| Stored data entries |
--- START ---

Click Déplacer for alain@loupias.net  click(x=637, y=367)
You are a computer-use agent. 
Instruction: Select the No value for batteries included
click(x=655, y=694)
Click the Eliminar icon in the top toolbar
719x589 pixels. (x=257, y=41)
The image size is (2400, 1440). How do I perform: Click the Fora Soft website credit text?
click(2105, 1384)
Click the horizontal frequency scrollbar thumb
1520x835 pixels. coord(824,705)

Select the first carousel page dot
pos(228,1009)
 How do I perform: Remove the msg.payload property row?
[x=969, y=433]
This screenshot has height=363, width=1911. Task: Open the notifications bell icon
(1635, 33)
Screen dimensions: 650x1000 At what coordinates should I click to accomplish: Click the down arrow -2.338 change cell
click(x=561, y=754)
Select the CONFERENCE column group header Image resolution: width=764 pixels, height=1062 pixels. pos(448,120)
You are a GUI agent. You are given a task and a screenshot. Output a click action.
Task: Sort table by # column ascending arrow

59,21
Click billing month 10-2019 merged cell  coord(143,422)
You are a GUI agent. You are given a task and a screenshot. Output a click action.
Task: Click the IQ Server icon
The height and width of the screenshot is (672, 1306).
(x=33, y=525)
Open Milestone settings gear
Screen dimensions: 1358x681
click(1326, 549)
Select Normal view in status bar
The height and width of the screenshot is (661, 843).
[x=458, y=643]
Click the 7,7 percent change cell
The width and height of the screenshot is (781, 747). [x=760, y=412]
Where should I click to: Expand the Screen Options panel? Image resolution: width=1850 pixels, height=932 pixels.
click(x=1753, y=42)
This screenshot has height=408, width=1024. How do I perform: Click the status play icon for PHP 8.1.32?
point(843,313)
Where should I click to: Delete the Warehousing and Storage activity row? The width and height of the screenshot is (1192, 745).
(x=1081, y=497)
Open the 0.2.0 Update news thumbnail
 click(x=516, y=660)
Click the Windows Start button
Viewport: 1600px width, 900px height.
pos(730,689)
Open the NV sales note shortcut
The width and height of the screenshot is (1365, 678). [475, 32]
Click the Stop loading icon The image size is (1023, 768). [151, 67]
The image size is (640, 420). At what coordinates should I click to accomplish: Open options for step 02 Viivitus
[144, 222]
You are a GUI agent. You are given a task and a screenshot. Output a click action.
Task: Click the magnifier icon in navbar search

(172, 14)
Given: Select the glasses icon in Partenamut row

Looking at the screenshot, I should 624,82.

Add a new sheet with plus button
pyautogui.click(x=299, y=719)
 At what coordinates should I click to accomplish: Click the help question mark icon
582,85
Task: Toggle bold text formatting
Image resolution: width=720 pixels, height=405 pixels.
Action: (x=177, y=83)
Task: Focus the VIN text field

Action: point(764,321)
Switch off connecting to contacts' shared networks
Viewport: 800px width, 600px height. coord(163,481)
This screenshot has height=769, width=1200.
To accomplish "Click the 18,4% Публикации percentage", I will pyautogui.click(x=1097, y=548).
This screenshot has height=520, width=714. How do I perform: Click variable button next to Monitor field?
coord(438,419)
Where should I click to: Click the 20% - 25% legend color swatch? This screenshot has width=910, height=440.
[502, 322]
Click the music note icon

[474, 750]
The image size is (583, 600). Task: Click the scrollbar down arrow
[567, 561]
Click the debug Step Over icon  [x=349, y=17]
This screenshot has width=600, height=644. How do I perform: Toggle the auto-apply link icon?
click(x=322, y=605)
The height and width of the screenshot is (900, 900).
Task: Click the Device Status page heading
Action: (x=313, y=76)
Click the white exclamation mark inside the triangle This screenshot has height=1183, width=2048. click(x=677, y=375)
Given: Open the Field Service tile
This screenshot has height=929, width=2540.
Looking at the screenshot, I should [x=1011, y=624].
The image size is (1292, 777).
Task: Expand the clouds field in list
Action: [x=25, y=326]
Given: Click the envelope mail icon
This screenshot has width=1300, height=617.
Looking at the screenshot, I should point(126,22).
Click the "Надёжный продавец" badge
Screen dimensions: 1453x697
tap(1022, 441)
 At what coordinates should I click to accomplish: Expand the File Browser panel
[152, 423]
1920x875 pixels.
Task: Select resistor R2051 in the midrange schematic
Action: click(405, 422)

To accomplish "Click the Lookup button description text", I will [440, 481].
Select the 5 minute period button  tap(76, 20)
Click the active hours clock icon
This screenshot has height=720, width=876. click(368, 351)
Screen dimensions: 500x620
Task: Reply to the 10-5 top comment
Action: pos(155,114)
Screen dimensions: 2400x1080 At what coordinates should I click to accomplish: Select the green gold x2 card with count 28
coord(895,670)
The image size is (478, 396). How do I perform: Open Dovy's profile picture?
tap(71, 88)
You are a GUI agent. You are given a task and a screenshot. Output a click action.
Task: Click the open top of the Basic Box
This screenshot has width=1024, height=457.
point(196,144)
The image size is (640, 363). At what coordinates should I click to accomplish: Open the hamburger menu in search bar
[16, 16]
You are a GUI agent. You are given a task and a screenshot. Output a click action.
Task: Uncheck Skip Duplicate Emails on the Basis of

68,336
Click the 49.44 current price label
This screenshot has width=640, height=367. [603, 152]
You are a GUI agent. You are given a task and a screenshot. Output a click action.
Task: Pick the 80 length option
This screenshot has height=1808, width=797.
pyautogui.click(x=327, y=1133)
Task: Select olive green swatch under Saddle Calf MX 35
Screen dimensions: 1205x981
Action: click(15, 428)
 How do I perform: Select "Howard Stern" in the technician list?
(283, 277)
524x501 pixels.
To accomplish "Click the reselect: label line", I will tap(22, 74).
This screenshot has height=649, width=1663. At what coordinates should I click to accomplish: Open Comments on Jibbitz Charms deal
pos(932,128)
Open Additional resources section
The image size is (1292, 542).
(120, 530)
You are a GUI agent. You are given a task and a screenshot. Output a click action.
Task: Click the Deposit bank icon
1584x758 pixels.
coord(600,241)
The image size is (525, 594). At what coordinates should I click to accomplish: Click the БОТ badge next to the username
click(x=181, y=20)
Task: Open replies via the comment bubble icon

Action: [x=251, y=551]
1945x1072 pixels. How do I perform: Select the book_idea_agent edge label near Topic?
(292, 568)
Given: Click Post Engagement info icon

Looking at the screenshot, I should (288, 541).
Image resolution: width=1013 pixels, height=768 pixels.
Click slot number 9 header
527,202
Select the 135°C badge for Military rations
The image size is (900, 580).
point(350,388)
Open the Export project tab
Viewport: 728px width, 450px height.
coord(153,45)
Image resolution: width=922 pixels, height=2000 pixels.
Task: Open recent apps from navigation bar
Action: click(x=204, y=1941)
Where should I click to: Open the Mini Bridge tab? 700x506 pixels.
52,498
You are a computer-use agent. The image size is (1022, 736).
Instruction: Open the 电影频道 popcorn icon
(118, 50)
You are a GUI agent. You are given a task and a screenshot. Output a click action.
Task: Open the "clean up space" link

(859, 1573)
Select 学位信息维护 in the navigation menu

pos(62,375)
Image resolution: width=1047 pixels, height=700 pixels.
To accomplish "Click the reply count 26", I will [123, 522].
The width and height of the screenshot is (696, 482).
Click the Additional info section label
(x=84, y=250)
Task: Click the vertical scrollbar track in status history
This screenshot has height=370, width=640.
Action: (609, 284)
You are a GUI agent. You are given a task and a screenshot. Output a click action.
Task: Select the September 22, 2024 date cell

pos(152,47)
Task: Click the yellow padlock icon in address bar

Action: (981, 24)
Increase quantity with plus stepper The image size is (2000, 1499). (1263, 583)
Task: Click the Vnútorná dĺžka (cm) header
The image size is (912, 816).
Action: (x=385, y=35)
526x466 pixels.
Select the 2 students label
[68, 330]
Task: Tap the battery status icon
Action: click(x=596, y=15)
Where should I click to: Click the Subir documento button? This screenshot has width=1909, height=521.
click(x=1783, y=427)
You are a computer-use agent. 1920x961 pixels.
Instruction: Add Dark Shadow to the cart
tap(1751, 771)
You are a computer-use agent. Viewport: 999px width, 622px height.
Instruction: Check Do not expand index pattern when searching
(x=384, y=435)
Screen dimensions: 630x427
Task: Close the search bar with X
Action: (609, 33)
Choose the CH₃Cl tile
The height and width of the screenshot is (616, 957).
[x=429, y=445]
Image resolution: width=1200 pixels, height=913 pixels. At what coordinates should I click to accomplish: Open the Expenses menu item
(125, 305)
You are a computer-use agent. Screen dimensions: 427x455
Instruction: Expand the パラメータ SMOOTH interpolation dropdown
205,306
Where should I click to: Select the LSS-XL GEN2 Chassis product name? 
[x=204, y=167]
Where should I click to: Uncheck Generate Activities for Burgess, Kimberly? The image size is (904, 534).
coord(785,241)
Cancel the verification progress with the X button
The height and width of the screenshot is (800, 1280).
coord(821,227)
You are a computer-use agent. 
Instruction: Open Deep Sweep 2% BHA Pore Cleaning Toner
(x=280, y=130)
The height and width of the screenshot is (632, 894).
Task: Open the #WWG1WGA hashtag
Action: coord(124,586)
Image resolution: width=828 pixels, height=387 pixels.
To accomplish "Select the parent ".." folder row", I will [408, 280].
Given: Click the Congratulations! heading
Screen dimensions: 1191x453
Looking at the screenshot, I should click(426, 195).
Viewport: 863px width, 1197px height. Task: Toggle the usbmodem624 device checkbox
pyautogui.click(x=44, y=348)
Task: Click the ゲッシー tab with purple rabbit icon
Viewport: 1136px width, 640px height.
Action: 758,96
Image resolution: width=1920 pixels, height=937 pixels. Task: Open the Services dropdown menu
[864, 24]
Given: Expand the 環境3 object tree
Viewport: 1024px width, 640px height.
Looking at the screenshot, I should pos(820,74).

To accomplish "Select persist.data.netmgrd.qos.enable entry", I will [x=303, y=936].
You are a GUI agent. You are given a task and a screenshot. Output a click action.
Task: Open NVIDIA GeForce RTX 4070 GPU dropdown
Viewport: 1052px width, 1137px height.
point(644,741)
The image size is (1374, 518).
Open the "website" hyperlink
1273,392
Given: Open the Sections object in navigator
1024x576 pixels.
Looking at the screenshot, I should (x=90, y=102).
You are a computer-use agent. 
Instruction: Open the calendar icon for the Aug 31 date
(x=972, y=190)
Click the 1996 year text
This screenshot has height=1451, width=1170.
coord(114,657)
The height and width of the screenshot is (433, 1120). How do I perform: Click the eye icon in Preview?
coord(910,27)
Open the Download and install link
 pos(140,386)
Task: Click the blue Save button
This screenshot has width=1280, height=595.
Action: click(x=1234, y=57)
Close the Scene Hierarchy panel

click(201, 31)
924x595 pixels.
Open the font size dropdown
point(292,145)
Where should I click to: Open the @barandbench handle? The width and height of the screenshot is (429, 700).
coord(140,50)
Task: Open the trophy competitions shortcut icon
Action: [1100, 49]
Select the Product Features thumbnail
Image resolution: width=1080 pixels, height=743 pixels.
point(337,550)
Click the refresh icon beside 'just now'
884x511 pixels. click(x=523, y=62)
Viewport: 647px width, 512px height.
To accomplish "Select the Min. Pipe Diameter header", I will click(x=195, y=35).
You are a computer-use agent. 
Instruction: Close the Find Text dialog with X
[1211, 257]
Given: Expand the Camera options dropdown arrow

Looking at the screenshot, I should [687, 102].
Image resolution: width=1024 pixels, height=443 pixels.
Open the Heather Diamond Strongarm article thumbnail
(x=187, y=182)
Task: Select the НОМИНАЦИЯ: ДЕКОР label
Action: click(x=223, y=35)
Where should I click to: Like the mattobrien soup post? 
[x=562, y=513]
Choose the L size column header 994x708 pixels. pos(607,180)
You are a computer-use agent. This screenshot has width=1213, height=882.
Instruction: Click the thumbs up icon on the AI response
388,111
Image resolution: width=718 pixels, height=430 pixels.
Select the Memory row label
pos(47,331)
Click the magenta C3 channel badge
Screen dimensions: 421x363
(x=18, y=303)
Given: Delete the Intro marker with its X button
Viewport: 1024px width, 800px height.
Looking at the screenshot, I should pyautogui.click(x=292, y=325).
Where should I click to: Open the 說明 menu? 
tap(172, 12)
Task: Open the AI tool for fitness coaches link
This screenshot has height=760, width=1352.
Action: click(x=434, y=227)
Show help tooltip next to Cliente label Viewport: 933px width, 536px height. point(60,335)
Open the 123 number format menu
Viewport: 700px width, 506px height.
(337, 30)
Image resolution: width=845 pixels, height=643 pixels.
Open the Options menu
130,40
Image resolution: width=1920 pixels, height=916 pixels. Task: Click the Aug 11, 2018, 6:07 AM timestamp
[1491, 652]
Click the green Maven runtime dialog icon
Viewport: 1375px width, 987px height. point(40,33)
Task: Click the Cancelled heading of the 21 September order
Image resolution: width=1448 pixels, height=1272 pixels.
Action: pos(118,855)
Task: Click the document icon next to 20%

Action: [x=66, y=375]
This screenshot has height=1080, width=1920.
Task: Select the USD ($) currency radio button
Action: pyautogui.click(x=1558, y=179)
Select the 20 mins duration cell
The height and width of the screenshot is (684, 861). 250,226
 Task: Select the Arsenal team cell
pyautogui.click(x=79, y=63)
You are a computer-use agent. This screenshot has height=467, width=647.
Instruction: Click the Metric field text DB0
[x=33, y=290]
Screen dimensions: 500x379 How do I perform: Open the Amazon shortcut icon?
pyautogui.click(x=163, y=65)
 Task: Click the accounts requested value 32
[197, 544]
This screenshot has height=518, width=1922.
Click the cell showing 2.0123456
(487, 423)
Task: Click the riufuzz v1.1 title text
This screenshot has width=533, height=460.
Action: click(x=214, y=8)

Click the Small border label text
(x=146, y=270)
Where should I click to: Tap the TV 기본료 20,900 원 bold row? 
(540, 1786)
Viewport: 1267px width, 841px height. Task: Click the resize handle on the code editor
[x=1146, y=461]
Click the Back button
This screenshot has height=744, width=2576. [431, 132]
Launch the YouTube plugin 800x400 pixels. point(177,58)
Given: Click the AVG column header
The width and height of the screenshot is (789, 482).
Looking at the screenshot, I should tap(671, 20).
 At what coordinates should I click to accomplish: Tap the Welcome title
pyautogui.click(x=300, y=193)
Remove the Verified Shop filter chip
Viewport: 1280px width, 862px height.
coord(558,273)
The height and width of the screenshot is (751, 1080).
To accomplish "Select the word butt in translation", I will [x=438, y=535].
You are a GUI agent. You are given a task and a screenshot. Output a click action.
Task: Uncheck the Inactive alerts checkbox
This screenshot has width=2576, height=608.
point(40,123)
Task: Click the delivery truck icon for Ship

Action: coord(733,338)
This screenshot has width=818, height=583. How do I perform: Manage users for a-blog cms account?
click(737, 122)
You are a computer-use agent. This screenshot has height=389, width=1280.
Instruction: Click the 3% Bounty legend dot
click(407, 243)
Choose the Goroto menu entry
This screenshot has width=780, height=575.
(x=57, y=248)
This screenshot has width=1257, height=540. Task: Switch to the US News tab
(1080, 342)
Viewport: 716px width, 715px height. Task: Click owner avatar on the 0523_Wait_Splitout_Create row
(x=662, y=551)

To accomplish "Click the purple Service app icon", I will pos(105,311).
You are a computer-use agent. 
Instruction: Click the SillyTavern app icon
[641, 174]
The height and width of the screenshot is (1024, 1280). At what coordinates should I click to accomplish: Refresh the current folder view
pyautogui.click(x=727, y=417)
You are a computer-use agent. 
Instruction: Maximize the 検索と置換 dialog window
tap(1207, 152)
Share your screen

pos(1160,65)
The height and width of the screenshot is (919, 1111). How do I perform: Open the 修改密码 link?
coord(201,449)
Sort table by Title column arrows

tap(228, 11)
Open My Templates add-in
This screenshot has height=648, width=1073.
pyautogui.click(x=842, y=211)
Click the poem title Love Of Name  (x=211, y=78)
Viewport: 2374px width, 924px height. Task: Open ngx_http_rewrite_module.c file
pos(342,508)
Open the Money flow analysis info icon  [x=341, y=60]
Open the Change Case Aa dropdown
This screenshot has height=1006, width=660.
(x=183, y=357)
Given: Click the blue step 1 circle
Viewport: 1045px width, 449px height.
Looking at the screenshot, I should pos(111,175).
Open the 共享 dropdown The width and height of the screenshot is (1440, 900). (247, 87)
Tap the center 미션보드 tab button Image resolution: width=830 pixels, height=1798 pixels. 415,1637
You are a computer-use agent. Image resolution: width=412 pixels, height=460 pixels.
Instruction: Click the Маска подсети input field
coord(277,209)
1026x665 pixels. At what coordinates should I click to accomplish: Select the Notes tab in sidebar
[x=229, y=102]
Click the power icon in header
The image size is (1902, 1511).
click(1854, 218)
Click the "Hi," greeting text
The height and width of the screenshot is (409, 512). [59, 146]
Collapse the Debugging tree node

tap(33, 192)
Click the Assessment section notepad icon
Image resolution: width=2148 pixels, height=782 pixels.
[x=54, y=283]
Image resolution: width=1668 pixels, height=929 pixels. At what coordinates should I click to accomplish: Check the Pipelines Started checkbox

--- END ---

| Assigned task |
Looking at the records, state how many lines contain "blue" and write nothing besides that number.

| Answer to this exercise |
2